Nayyar Imam, president of the Muslim Alliance of Long Island,...

Nayyar Imam, president of the Muslim Alliance of Long Island, at the Muslim section of the cemetery at Washington Memorial Park in Mount Sinai. Credit: Tom Lambui

When Newsday featured a story in 2011 about Nayyar Imam’s hunt for Long Island acreage to establish a Muslim cemetery, the demand was serious, but not a crisis.

But today that need is still unmet, urgent, and unsurprising. 

We lack space to house the living, and it's even harder to find a spot if you're dead. Finding land for cemeteries is only getting more difficult, and less justifiable.

There is no exclusively Muslim cemetery on Long Island, or in New York City. Since the 1980s, a few thousand plots have been set aside at Washington Memorial Park in Mount Sinai for Muslims, but all are nearly exhausted.

Imam, 67, said even burials in a nondenominational cemetery are not in strict accordance with Islamic law, nor are burial delays. The rules call for internment by sundown on the day a Muslim dies, but a nondenominational facility is unlikely to make that happen when the need arises on a Sunday afternoon.

“Islam is a pragmatic religion,” he said. “We do what we can do.”

Imam, a pharmacist who lives in Mt. Sinai, says 20 acres means space for 20,000 bodies, but there are approximately 100,000 Muslims on Long Island, and hundreds of thousands more in New York City. Even Imam’s dreamed-of graveyard is only a short-term fix.

Long term, it’s increasingly difficult to justify burying bodies filled with toxic embalming fluid, lying in caskets encased in concrete vaults. Every religion, as well as the secular, are struggling with cemetery space, increasingly popularizing cremation.

This is a bad system, particularly in a densely populated region with a high water table. Burial law is a scriptural topic, like instructions for the proper treatment of slaves (or women!), that God will likely update when she makes religious-tome revisions.

We've only gotten this far with our current customs thanks to relative newness as a burying nation. Customs have changed where they’ve been putting corpses underground for millennia, in the most densely populated parts of Asia and Europe.

In London, families with ancestors in public cemeteries are now convinced to lease the space to new mourners.
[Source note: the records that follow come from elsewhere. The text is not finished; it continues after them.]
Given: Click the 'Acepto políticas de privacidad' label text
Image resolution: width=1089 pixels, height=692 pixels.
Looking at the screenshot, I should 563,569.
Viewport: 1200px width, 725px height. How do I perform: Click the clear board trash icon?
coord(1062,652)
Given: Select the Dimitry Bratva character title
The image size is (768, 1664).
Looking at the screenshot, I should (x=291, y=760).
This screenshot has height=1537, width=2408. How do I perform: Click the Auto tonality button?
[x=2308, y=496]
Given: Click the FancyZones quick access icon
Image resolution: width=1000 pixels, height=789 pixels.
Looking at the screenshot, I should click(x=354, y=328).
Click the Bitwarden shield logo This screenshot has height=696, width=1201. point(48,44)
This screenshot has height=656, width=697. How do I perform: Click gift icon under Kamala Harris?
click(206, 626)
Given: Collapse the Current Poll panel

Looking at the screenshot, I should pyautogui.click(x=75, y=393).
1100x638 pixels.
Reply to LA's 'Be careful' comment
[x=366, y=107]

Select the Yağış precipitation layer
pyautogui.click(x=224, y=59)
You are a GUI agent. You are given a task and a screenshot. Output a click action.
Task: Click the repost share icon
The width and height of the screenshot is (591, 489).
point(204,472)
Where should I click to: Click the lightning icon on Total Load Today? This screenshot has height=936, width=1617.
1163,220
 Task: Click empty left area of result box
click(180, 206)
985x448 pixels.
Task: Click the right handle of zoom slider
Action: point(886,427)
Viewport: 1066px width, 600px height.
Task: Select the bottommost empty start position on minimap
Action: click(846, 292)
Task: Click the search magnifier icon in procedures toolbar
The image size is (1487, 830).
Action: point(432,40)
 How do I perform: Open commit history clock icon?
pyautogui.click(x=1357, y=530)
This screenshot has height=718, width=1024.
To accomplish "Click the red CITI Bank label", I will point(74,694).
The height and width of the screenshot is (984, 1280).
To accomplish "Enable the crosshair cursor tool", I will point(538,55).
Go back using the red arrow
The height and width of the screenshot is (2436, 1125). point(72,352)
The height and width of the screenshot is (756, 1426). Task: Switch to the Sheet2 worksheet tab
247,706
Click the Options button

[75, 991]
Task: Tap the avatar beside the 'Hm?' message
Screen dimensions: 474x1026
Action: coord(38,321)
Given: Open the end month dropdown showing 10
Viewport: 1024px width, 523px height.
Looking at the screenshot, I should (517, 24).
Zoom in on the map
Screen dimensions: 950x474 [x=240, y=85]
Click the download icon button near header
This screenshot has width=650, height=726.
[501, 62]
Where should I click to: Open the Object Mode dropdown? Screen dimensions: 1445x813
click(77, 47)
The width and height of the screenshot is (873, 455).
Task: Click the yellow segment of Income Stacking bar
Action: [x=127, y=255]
New bodies are then added to the plot, and new names to markers. In the last active cemetery in Singapore, bodies are buried for 15 years, and then cremated or relocated in smaller plots.

In the United States, 76 million Americans will turn 78 between 2024 and 2042. Burying those who want plots near cities will and should eventually be all but impossible.

When I pointed out to Imam that even his 20,000 planned plots would quickly fill, he laughed and said, “Yes, but I will be long gone, and it will not be my problem!”

Then he added, “We have to look upstate.”

There is certainly enough land in the United States to bury all who crave it, as long as survivors don’t preach “location location location.” But, Imam said, there is value to visiting graves: “It helps us remember our loved ones, but also that we will die, and should be conscious of that in how we live.”

I’m Jewish, and my religion demands a quick burial and bars cremation, like Imam’s. 

But we should channel what a just god would want us to do now, rather than blindly adhering to age-old instructions. We should be open to cremation and other low-impact options, and move away from expensive, environmentally unfriendly customs.

Because while the living increasingly struggle with housing issues, it’s misguided to prioritize convenient placement of the dead.

Columnist Lane Filler's opinions are his own.